*** Opening of GIVEN ENTRIES ***
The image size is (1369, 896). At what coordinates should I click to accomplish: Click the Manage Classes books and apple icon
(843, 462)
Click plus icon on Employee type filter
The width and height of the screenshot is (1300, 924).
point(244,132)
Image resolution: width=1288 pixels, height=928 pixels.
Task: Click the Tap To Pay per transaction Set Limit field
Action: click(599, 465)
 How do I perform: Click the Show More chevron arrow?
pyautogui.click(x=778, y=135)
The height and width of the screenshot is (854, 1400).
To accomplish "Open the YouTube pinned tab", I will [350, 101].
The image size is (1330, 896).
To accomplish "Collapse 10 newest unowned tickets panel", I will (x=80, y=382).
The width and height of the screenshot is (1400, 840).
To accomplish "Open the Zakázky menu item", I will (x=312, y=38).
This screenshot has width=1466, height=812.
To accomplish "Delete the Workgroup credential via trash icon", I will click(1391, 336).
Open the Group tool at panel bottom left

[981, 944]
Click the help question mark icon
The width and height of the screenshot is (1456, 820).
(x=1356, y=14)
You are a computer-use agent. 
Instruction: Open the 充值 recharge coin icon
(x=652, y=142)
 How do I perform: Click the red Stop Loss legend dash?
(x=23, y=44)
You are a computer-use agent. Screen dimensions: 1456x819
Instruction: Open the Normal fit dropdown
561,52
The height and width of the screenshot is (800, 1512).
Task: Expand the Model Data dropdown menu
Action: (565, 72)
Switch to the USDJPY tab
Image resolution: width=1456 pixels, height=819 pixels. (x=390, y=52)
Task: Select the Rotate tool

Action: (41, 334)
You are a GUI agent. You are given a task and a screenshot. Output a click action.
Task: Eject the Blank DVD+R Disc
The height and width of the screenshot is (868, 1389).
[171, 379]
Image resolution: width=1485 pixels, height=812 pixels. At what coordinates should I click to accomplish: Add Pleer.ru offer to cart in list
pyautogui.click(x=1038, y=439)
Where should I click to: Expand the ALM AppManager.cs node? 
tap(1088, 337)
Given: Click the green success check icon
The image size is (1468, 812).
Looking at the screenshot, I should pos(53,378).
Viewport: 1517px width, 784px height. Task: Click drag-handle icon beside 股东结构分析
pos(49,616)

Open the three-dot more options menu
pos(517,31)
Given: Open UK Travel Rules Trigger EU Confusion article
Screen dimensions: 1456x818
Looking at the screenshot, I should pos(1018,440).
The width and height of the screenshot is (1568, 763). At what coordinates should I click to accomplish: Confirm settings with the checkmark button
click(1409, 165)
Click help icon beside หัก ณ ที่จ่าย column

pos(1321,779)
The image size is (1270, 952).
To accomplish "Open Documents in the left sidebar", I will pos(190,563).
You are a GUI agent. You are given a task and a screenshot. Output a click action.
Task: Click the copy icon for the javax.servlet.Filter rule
*** Close of GIVEN ENTRIES ***
#### [GOAL OF THE EXERCISE]
Look over the data and work out how many lines include the word "agent"; reply with the number only.

#### [TASK RESULT]
4